Certainly this is a good way to grill without decernable smoke. It is possible to use this grill on the table with a portable gas burner but we are not sure if the heat would be high enough. Besides, we just got rid of our aged portable cassette because we were worried about how safe it was given how ancient it was.

The food tasted really good. Although we did not use any sauce, there was enough seasonings on the food. Both the veggies and meat were perfectly cooked. Washing the grill afterward was not too difficult but we have to make sure it is totally dry before using it again.

Tuesday, October 15, 2019

Miso soup made with previously frozen Maitake and tobanjan 舞茸のピリ辛味噌汁

This was a lunch one weekend.  Since we still had extra maitake which I bought when I bought the matsutake and I saw this very interesting recipe for maitake miso soup, I  decided to make it. The mushrooms in and of themselves were very filling and combined with the other vegetables in the soup plus the freshly cooked rice and  simmered "kabocha" かぼちゃの煮物 and blanched broccolini I served along side, this turned out to be a very good but very big lunch. (as a result, my wife and I couldn't eat dinner that day.)


The bowls I used were much larger than regular miso soup bowls. The picture doesn't show the ingredients in the soup very well. The unique thing about this recipe, and the thing that caught my attention, was that it called for freezing the maitake (to enhance its flavor) and the addition of tobanjan 豆板醤. This, I just had to try because if it was possible to freeze the mushroom resulting in improved flavor that technique could come in handy for other recipes. I had to make some variations to the recipe, for example, since I did not have Japanese "Kabu" turnip which was suggested in the original recipe, I used daikon, carrot, wakame seaweed, and scallion.

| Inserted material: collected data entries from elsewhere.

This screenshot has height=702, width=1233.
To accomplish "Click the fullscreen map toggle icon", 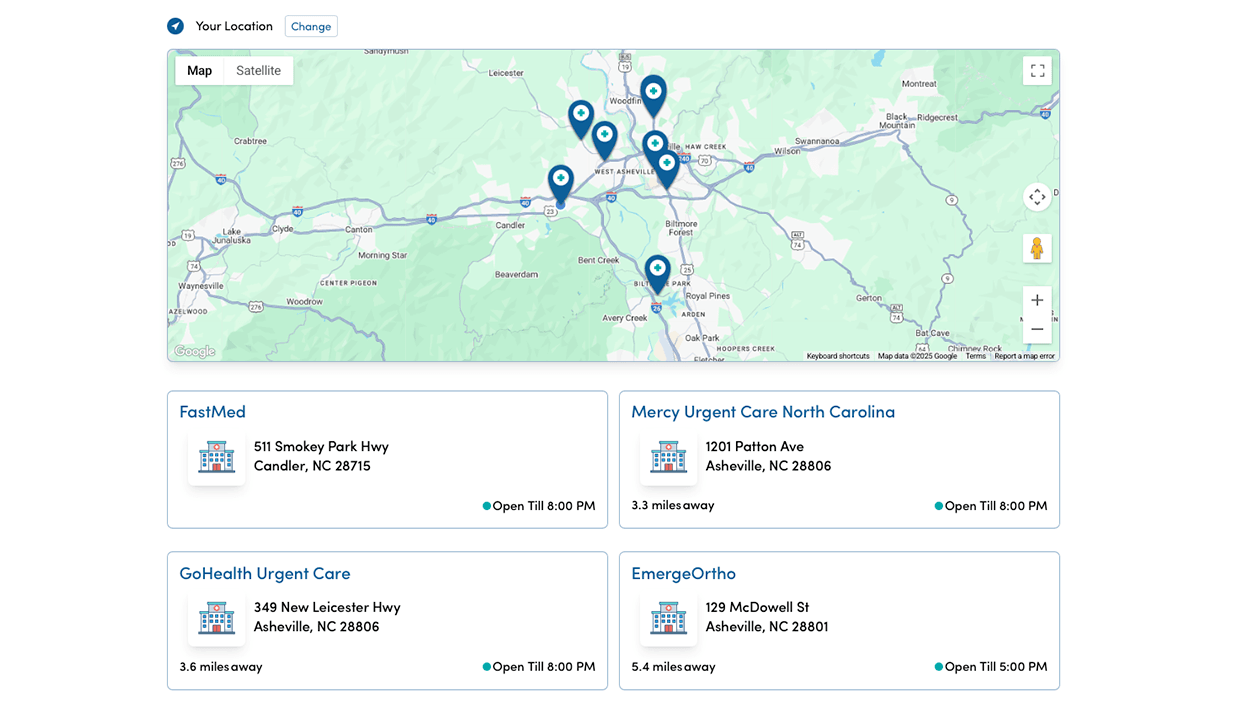I will (x=1037, y=70).
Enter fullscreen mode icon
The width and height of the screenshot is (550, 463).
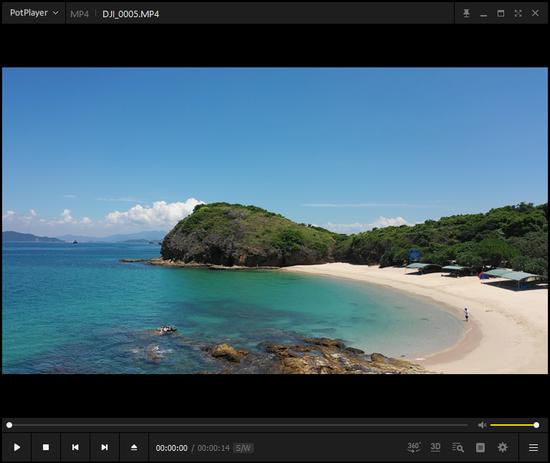518,13
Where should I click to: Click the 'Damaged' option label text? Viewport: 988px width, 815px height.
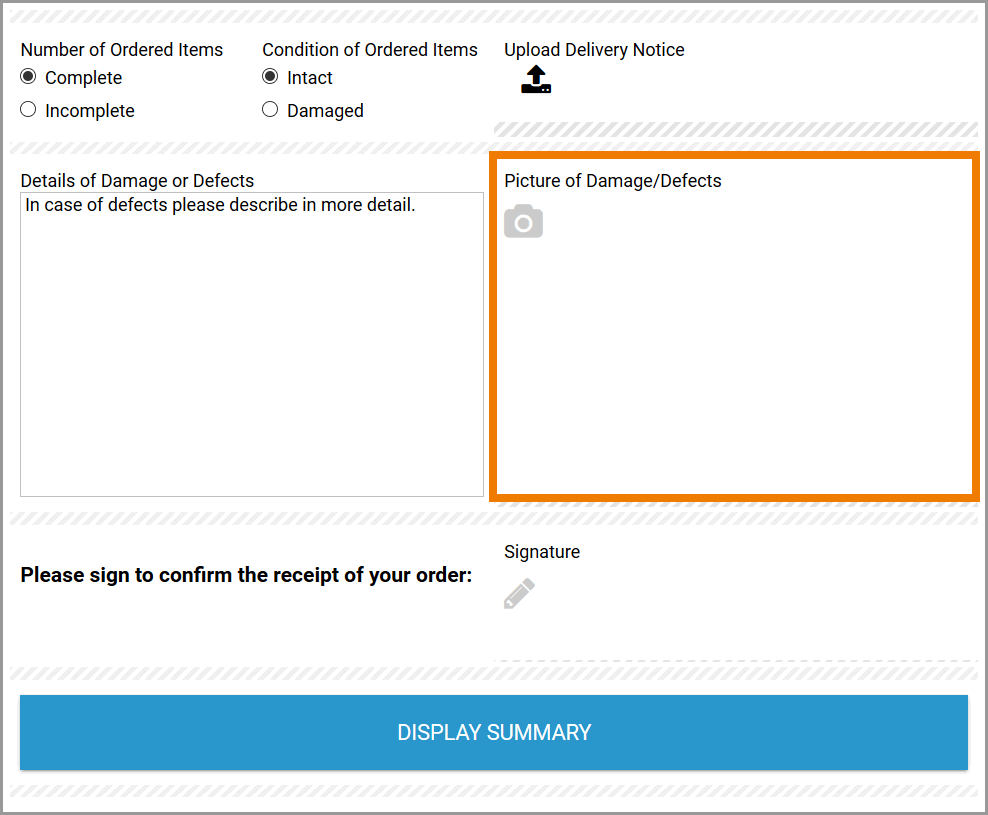tap(325, 111)
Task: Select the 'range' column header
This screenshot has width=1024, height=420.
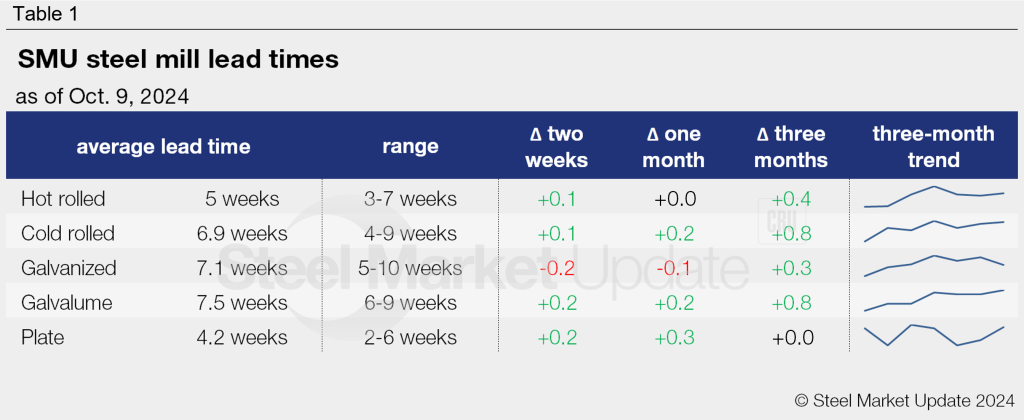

The picture below shows the kabocha and broccolini. To make a typical "teishoku" 定食  i.e. dinner or a lunch set, we would have needed stukemono 漬物 or pickled/salted vegetables which we did not have.


Ingredients:
One package of maitake (1/4 lb), hand torn into bit sized pieces, quickly rinsed in water with the moisture removed using a salad spinner. Place mushrooms in a Ziploc bag and freeze overnight. (the recipe indicates that this process enhances the flavor of the maitake).

Daikon, peeled and sliced  in 1/4 inch thick rounds and cut in half (amount arbitrary)
Carrot, peeled and sliced in 1/4 inch thick diagonally (amount arbitrary)
Salt preserved  (or dry) "wakame" seaweed, salt washed and hydrated, cut into bite sized pieces (amount arbitrary)

Scallion, finely chopped

2 cups dashi broth (I used a dashi pack which included small dried fish called "iriko", which is more appropriate for miso soup)

1 tbs of miso
1/2 tsp of tobanjan (or more if you like it spicy)

Directions:
I added the broth, maitake (not thawed), daikon and carrot into a pan. I simmered it until the vegetables were cooked (for 10-15 minutes).
I added the wakame and dissolved the miso and tobanjan. I tasted and add more miso or tobanjan.
Add the scallion and when it comes back to a boil, shut off the flame and serve.

Although I added just a small amount of tobanjan, the soup was still rather spicy. It was ok with me but my wife thought it was too hot. She added yogurt to the soup. She said it calmed it down and tasted good. We are not sure freezing made any difference. I was afraid ice crystals would form in the maitake and make it spongy when it was frozen but that did not happen. It maintained a nice firm texture. This is a good soup and the freezing technique will be useful for making the maitake last longer. However, my wife said maitake is best if it was cooked with some oil.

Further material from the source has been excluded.